Eveline’s indecisiveness and resulting inaction is largely a result of women’s roles in


society at the time. Society has told her she is powerless, and so she feels powerless. This sense
of powerlessness is partially why Eveline is unable to make a decision and she feels she needs a
male figure, either God or Frank, to “save” her from her present situation. Eveline sees marrying
Frank as a way to gain respect, so she is aware that she is somewhat helpless without a husband.
As a woman, she does not have a lot of mobility when it comes to her status.

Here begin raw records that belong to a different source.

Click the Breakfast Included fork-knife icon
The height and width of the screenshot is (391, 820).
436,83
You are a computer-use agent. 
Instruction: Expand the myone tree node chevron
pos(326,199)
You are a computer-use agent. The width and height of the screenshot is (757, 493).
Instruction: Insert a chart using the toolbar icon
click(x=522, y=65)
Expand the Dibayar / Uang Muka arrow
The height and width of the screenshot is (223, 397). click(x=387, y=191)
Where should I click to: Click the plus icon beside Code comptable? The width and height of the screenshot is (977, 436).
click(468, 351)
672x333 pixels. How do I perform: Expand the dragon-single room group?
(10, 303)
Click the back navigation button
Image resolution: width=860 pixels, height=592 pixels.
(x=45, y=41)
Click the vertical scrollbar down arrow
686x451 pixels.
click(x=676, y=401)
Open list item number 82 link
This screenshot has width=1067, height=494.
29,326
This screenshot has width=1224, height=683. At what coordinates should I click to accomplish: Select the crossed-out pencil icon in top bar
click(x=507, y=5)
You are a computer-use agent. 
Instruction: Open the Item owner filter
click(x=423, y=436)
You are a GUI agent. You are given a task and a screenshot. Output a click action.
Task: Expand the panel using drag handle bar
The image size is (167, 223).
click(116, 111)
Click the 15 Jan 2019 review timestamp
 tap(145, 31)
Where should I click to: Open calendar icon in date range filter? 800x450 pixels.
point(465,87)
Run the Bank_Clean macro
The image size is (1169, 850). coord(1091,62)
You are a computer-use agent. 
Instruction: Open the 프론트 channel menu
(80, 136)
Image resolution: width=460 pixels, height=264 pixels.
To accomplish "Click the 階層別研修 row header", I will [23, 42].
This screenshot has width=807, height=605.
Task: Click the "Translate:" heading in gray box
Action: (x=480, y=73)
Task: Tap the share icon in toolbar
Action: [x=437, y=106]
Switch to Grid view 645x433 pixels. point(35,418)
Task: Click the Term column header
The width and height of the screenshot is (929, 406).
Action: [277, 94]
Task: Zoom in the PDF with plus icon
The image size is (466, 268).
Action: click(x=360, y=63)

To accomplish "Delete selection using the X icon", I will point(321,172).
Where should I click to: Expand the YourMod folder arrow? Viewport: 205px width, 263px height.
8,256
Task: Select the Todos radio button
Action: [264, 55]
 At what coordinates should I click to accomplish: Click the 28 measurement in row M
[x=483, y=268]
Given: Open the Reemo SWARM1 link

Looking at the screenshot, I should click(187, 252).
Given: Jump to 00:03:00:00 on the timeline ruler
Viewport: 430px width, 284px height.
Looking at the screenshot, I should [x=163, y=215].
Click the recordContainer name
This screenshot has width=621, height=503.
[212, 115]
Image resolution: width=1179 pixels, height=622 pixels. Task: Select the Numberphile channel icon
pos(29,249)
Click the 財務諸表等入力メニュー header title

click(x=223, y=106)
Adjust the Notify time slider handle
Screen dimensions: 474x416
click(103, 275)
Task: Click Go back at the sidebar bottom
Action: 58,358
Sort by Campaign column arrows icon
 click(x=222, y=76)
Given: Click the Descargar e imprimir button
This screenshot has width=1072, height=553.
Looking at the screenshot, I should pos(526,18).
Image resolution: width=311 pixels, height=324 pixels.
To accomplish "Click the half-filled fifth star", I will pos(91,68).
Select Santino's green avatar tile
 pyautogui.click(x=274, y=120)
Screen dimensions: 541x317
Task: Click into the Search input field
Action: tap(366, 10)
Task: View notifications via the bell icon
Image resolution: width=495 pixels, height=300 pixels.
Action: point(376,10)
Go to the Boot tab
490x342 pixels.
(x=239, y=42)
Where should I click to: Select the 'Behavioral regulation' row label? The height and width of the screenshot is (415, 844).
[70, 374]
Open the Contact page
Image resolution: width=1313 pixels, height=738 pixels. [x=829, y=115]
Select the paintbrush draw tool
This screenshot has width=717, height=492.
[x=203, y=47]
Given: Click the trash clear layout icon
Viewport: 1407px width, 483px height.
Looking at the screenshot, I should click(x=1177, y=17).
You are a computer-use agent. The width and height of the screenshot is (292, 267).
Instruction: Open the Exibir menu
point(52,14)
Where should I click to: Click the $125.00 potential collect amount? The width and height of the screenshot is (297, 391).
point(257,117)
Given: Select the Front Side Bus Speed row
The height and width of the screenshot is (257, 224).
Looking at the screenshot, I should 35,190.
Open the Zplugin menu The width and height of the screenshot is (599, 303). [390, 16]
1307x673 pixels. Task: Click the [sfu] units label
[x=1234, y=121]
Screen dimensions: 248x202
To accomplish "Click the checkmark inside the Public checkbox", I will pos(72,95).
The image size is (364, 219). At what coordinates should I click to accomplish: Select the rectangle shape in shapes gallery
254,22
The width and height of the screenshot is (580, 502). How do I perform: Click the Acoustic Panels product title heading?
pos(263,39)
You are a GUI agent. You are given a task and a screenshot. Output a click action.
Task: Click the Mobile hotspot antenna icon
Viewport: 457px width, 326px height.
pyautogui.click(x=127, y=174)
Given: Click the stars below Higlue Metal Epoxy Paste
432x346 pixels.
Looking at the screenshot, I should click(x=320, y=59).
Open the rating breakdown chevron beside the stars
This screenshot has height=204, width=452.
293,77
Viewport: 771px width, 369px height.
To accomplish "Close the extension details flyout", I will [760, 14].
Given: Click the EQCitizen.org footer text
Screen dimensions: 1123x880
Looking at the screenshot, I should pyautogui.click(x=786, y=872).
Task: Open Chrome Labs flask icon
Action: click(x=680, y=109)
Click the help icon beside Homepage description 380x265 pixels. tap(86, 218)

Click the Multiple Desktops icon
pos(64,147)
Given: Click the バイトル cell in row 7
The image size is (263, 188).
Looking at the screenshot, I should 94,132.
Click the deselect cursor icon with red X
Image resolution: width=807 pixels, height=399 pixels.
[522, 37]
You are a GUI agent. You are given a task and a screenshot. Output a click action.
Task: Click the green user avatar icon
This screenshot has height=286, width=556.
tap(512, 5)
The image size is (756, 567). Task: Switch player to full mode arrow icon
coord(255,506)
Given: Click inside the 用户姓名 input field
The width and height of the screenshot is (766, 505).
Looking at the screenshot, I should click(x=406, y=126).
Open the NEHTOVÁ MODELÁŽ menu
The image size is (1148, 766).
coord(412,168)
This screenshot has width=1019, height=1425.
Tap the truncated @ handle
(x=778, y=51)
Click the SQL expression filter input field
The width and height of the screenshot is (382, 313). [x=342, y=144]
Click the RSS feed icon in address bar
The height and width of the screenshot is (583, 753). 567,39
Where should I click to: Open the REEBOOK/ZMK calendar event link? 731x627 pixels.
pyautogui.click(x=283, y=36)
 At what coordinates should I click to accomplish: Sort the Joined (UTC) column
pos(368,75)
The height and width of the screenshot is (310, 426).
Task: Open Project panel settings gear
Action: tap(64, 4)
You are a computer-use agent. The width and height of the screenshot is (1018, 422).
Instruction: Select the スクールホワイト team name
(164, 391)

Eveline’s role as a woman also affects her views and experiences with violence. As
Eveline’s father begins to threaten her more, he also justifies it by threatening her “for her dead
mother’s sake.” Eveline feels like she is becoming her mother and thus the new outlet for her
father’s violence. However, since she grew up in this environment, she has been exposed to
violence and is somewhat used to it.

Eveline is motivated by what marrying Frank could give her – respect, more freedom, an
escape – but at the final moment she comes to the realization that she does not really love Frank,
and regardless of what changes would result from marriage, she will always be trapped in her
role as a caretaker and rendered powerless by society.

I think that this is the way that Burney sees the women’s role in society. This is the best
ilustraded in the novel “Eveline”.

Section H

Why is Austen’s fiction labelled as “novels of manners”?

The late eighteenth-century author Jane Austen is best known for popularizing the
“comedy of manners”. Austen presents the reader with several motifs for the expectations of
both sexes—expectations of manners, taste, belonging, and sociability.

Novel of manners, work of fiction that re-creates a social world, conveying with finely
detailed observation the customs, values, and mores of a highly developed and complex society.

Jane Austen contributed to what has been called as the “novel of manners”, a kind of
fiction focused on everyday routine life and events. Her novels are based on the premise that
there is a vital relationship between manners, social behavior, and character.

Austen Reworks the domestic novel into a novel of manners (a kind of fiction focused on
everyday routine life and events). It explores character, personal relationships, class distinctions
and their effect on character and behavior; the role of money and property in the way people treat
each other; the complications of love and friendship within this social world.
Conversation plays a central role and passions, and emotions are not expressed directly
but more subtly and obliquely. The most famous novel written by jane Austen is “Pride and
Prejudice”.

The action is set in Longbourn, a small country village in Hertfordshire, where Mr and
Mrs Bennet live with their five daughters: Jane, Elisabeth,Mary, Lydia and Kitty. The conflict
arises when members of the lower gentry (the Bennets) mingle socially with members of the
upper classes (Mr. Darcy and Mr. Bingley). The title is representative, suggesting the main
characters: Mr. Darcy = Pride; Elizabeth = Prejudice.

Main theme is the journey towards self-awareness and self-knowledge, complemented


by other themes (love, marriage, social status and wealth).

In 19th century England, manners played a big role. In her book” Pride and Prejudice”,
Jane Austen portrays many different aspects of English social manners in the 1800s, and these
facets of English etiquette, including traveling etiquette, social propriety, and dancing, greatly
affect the plot of the book.

The women we see portrayed in “Pride and Prejudice “range from the upper-middle and
gentry classes to aristocrats like Lady Catherine de Bourgh. Elizabeth defends herself to Lady de
Bourgh as a gentleman's daughter, and we note that her father owns an estate big enough to
support different values, like hunting.